(Collected data)
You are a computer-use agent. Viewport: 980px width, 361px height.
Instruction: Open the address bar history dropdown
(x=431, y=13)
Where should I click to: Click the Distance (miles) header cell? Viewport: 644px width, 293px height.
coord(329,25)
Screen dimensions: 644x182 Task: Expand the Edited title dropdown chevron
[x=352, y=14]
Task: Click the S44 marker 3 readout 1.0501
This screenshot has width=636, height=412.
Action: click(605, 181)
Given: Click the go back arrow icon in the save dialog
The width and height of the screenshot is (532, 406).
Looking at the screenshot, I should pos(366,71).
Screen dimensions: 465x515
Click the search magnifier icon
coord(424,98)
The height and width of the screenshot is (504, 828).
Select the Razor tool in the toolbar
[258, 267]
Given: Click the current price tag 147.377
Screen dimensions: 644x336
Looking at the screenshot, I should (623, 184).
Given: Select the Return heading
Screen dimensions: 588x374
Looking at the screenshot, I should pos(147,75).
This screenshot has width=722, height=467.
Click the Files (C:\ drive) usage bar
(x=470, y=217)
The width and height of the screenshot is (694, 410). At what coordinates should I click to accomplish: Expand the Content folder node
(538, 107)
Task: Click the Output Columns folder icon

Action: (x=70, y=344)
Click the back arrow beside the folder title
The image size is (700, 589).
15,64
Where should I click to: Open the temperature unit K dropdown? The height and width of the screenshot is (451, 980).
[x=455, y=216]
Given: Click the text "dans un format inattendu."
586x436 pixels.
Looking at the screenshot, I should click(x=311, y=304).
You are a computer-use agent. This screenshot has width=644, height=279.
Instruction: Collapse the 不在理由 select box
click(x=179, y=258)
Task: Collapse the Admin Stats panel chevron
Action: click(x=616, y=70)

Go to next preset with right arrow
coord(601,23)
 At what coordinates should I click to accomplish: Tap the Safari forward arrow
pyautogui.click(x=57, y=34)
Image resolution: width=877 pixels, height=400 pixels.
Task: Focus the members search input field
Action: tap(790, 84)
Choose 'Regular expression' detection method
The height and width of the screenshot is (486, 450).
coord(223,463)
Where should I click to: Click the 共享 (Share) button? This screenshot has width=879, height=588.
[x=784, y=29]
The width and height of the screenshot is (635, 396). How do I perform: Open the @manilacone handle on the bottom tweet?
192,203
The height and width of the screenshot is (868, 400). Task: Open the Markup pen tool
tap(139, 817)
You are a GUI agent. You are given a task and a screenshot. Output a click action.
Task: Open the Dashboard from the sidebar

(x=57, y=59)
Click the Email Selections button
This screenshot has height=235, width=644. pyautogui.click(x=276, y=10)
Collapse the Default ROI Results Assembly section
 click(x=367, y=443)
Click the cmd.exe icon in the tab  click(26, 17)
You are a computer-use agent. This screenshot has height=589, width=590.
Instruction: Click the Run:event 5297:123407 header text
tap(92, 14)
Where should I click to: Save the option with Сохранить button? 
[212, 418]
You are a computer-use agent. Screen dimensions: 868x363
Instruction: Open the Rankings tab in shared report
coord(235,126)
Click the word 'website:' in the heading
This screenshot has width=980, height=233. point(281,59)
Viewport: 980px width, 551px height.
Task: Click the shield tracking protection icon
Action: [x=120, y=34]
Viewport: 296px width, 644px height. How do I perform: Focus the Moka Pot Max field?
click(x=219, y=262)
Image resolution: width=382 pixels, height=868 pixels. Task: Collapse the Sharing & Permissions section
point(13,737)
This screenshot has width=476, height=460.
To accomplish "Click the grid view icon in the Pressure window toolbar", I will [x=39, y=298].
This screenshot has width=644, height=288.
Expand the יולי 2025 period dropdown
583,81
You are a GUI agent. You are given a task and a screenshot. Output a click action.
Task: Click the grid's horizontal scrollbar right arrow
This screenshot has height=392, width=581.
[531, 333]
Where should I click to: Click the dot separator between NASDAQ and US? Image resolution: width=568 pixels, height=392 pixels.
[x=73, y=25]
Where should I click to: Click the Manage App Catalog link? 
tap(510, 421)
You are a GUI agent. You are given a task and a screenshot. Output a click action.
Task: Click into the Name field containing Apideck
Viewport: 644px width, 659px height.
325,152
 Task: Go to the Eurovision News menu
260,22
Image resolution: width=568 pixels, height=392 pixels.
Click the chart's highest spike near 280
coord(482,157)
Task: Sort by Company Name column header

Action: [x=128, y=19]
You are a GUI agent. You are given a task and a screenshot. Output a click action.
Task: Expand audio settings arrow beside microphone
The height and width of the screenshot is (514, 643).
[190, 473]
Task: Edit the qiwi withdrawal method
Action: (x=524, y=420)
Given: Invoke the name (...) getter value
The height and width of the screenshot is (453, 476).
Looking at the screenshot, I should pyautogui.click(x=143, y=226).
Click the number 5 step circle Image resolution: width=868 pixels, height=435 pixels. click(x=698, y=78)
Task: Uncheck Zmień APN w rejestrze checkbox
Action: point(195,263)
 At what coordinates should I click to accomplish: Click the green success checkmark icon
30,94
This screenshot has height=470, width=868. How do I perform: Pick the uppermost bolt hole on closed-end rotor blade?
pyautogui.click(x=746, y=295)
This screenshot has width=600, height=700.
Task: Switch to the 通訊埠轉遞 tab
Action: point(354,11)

■ **Work to be completed**: The records above must be repeated exactly, in their entirety.

■ **Task answer**:
You are a computer-use agent. Viewport: 980px width, 361px height.
Instruction: Open the address bar history dropdown
(x=431, y=13)
Where should I click to: Click the Distance (miles) header cell? Viewport: 644px width, 293px height.
coord(329,25)
Screen dimensions: 644x182 Task: Expand the Edited title dropdown chevron
[x=352, y=14]
Task: Click the S44 marker 3 readout 1.0501
This screenshot has width=636, height=412.
Action: click(605, 181)
Given: Click the go back arrow icon in the save dialog
The width and height of the screenshot is (532, 406).
Looking at the screenshot, I should pos(366,71).
Screen dimensions: 465x515
Click the search magnifier icon
coord(424,98)
The height and width of the screenshot is (504, 828).
Select the Razor tool in the toolbar
[258, 267]
Given: Click the current price tag 147.377
Screen dimensions: 644x336
Looking at the screenshot, I should (623, 184).
Given: Select the Return heading
Screen dimensions: 588x374
Looking at the screenshot, I should pos(147,75).
This screenshot has width=722, height=467.
Click the Files (C:\ drive) usage bar
(x=470, y=217)
The width and height of the screenshot is (694, 410). At what coordinates should I click to accomplish: Expand the Content folder node
(538, 107)
Task: Click the Output Columns folder icon

Action: (x=70, y=344)
Click the back arrow beside the folder title
The image size is (700, 589).
15,64
Where should I click to: Open the temperature unit K dropdown? The height and width of the screenshot is (451, 980).
[x=455, y=216]
Given: Click the text "dans un format inattendu."
586x436 pixels.
Looking at the screenshot, I should click(x=311, y=304).
You are a computer-use agent. This screenshot has width=644, height=279.
Instruction: Collapse the 不在理由 select box
click(x=179, y=258)
Task: Collapse the Admin Stats panel chevron
Action: click(x=616, y=70)

Go to next preset with right arrow
coord(601,23)
 At what coordinates should I click to accomplish: Tap the Safari forward arrow
pyautogui.click(x=57, y=34)
Image resolution: width=877 pixels, height=400 pixels.
Task: Focus the members search input field
Action: tap(790, 84)
Choose 'Regular expression' detection method
The height and width of the screenshot is (486, 450).
coord(223,463)
Where should I click to: Click the 共享 (Share) button? This screenshot has width=879, height=588.
[x=784, y=29]
The width and height of the screenshot is (635, 396). How do I perform: Open the @manilacone handle on the bottom tweet?
192,203
The height and width of the screenshot is (868, 400). Task: Open the Markup pen tool
tap(139, 817)
You are a GUI agent. You are given a task and a screenshot. Output a click action.
Task: Open the Dashboard from the sidebar

(x=57, y=59)
Click the Email Selections button
This screenshot has height=235, width=644. pyautogui.click(x=276, y=10)
Collapse the Default ROI Results Assembly section
 click(x=367, y=443)
Click the cmd.exe icon in the tab  click(26, 17)
You are a computer-use agent. This screenshot has height=589, width=590.
Instruction: Click the Run:event 5297:123407 header text
tap(92, 14)
Where should I click to: Save the option with Сохранить button? 
[212, 418]
You are a computer-use agent. Screen dimensions: 868x363
Instruction: Open the Rankings tab in shared report
coord(235,126)
Click the word 'website:' in the heading
This screenshot has width=980, height=233. point(281,59)
Viewport: 980px width, 551px height.
Task: Click the shield tracking protection icon
Action: [x=120, y=34]
Viewport: 296px width, 644px height. How do I perform: Focus the Moka Pot Max field?
click(x=219, y=262)
Image resolution: width=382 pixels, height=868 pixels. Task: Collapse the Sharing & Permissions section
point(13,737)
This screenshot has width=476, height=460.
To accomplish "Click the grid view icon in the Pressure window toolbar", I will [x=39, y=298].
This screenshot has width=644, height=288.
Expand the יולי 2025 period dropdown
583,81
You are a GUI agent. You are given a task and a screenshot. Output a click action.
Task: Click the grid's horizontal scrollbar right arrow
This screenshot has height=392, width=581.
[531, 333]
Where should I click to: Click the dot separator between NASDAQ and US? Image resolution: width=568 pixels, height=392 pixels.
[x=73, y=25]
Where should I click to: Click the Manage App Catalog link? 
tap(510, 421)
You are a GUI agent. You are given a task and a screenshot. Output a click action.
Task: Click into the Name field containing Apideck
Viewport: 644px width, 659px height.
325,152
 Task: Go to the Eurovision News menu
260,22
Image resolution: width=568 pixels, height=392 pixels.
Click the chart's highest spike near 280
coord(482,157)
Task: Sort by Company Name column header

Action: [x=128, y=19]
You are a GUI agent. You are given a task and a screenshot. Output a click action.
Task: Expand audio settings arrow beside microphone
The height and width of the screenshot is (514, 643).
[190, 473]
Task: Edit the qiwi withdrawal method
Action: (x=524, y=420)
Given: Invoke the name (...) getter value
The height and width of the screenshot is (453, 476).
Looking at the screenshot, I should pyautogui.click(x=143, y=226).
Click the number 5 step circle Image resolution: width=868 pixels, height=435 pixels. click(x=698, y=78)
Task: Uncheck Zmień APN w rejestrze checkbox
Action: point(195,263)
 At what coordinates should I click to accomplish: Click the green success checkmark icon
30,94
This screenshot has height=470, width=868. How do I perform: Pick the uppermost bolt hole on closed-end rotor blade?
pyautogui.click(x=746, y=295)
This screenshot has width=600, height=700.
Task: Switch to the 通訊埠轉遞 tab
Action: point(354,11)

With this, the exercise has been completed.